Woman power, Linda power:

The AJ's are on fire. Many battles are lost; some are won:



Mister Steve Rudenis, Apollo Beach, Florida, won this huge battle:


Tammy can see that we are winning the great battle:

We are not alone. Properly managed there is plenty for one and all. Florida has so much to offer:


The pride of the Gulf of Mexico, the American red snapper. Mister Mike Koss leads us into battle:

Picture perfect! The American beauty:



Mister David Guine, and Mister Bob Jacobs have very good reasons to be proud:

Florida, 'The fishing capitol of the world,' with the American red snapper and gag grouper, is there really any wonder why?

Mister Jacques Remy, goes for two. (Watch Mister Remy 9:02 minutes into the video)
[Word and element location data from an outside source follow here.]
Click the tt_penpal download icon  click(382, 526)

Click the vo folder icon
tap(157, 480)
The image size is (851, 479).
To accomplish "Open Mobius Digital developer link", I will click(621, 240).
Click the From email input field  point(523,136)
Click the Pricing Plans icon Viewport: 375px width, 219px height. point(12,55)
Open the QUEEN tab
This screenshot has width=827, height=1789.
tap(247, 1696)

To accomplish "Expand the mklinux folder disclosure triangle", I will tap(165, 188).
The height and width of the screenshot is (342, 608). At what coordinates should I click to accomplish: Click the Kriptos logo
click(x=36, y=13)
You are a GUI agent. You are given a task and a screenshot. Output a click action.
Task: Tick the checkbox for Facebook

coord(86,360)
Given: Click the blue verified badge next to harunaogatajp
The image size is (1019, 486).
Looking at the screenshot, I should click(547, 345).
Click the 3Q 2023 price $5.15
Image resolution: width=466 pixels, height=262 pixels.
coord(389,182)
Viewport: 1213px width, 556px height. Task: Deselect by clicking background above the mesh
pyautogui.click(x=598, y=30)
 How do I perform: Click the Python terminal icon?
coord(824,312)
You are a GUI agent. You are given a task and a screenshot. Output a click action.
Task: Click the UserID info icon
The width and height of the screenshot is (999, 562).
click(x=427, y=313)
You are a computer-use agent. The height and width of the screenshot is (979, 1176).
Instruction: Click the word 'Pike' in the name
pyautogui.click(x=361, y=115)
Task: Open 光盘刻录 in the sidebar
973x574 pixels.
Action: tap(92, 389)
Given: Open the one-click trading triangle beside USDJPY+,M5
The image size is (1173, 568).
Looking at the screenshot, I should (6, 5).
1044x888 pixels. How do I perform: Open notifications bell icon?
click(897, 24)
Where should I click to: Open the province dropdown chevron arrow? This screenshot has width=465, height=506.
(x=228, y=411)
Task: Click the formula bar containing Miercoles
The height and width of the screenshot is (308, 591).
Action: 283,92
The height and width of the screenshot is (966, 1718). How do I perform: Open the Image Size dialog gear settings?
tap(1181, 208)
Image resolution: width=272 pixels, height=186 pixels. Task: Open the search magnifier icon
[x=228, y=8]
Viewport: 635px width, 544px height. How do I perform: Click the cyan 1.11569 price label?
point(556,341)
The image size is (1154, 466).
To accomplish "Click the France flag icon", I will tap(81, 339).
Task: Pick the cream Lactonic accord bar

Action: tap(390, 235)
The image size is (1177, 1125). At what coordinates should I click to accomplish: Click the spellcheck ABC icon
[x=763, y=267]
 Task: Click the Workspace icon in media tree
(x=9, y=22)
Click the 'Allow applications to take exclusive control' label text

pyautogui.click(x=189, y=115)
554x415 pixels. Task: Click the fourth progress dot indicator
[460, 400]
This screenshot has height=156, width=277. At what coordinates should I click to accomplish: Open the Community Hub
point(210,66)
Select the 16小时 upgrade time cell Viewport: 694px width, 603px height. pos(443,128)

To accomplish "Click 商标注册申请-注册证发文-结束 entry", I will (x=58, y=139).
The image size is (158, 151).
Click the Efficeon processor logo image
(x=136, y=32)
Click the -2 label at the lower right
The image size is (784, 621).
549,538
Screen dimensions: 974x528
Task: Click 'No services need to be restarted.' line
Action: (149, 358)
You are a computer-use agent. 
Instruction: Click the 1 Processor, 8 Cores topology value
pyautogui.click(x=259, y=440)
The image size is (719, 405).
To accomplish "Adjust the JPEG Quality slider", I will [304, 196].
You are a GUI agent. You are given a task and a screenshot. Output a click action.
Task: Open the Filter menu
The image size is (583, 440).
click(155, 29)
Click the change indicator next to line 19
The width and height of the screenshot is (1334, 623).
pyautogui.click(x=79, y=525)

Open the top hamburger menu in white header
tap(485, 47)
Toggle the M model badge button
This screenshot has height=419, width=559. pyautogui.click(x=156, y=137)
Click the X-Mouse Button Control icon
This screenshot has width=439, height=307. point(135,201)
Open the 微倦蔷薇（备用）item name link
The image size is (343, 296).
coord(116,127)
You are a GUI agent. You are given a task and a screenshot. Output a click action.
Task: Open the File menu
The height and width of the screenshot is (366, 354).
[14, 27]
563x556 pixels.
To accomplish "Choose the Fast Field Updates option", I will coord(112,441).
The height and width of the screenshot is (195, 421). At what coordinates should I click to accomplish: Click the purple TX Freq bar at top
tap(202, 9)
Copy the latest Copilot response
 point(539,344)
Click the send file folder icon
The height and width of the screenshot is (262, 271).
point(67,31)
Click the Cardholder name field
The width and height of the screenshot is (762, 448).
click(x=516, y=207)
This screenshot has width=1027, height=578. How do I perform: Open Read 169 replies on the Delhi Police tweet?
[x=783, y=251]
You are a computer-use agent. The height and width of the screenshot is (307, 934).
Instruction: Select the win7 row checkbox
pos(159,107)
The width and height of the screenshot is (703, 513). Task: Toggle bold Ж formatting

Mister Quoc Nguyen, we are proud to have you on our side. Hope you are in the jack pot:

Mister Justin Perlow is an expert with a jig:

That trophy fish on the left actually hit on a Spanish sardine:

The battle has been long and hard. We are really hungry. When Chef Jersey Girl Tammy goes Italian we all win:


Sundown, what a beautiful time of the day. Not so sure that octopus is so pretty. We ended up with a good number of octopi. Had to check the spelling on that one:

The evening mango bite was very slow, but the porgies and vermilion snapper were on fire. It was hard to go fifteen seconds without a bite:

Justin, Will, and Joe admire our catch:


You are going to need bigger fish boxes:

Justin Perlow (L), Jim Johnson, and Tom O'Connor, ended up with over 200 pounds of fish, not counting AJ's:

Let's check out the 'in the money' jack pot winners:



Our 'Overnight trip with pictures' ended up with 250 mangrove snapper, 70 American red snapper, 40 red grouper, thirty amber jacks, and too many porgies & vermilion snapper to count. 
We live in the American tropical wonderland known as Florida. Our fishing and hunting seasons last all year long. As the season for one species ends, there is always something else to catch, or hunt. We can look forward to a great Fall & Winter fishing season. The mangrove, vermilion snapper, red grouper, and amber jacks should provide plenty of action. And for those who enjoy the woods of our state, the Florida wild hog can be hunted 24/7 twelve months out of the year. Florida, as good as it gets!
 
Check out the short action packed video of a very special time of the year, a time when we can keep virtually every offshore fish that swims: (click on the link)




 
Bob Harbison Florida Outdoor Writers Association


----------



## Sea-r-cy (Oct 3, 2007)

Good report as usual, Bob. Glad you got to go on another trip.:thumbsup:


----------



## Harbison (Apr 18, 2012)

*To our friends in Northern Florida*

:thumbsup: 
Thank you sir. The people of Pensacola are real sportsmen/women. I am proud to share and call the peoples of Northern Florida friends. Bob


----------



## hsiF deR (Oct 4, 2009)

Bob:

Thanks for posting. I always enjoy your posts. It's good to see you still out there getting after them.


----------



## Harbison (Apr 18, 2012)

Thanks! I spent most of the day yesterday editing & getting my pictures & video ready. Today it took many hours to put everything together. I am 72 years old. Nothing comes easy to me anymore. In addition, I just had 5 teeth pulled. I am doing my best to 'stay out there' as long as I can. Sir, it's support from people like you that keeps me going. Thank to you and to the many sportsmen in Pensacola. Your support means more than you will ever know. Bob


----------



## Five Prongs Of Fury (Apr 15, 2008)

Its always a joy to read your reports. I like the fact that you put up lots of pictures, they tell a story themselves.


----------



## Harbison (Apr 18, 2012)

*Thanks!*

:thumbup: 
Thanks! I try to tell a complete story in pictures. Hopefully my pictures & video makes fellow sportsmen/women feel like they are with me on the boat; I wish they were. Bob


----------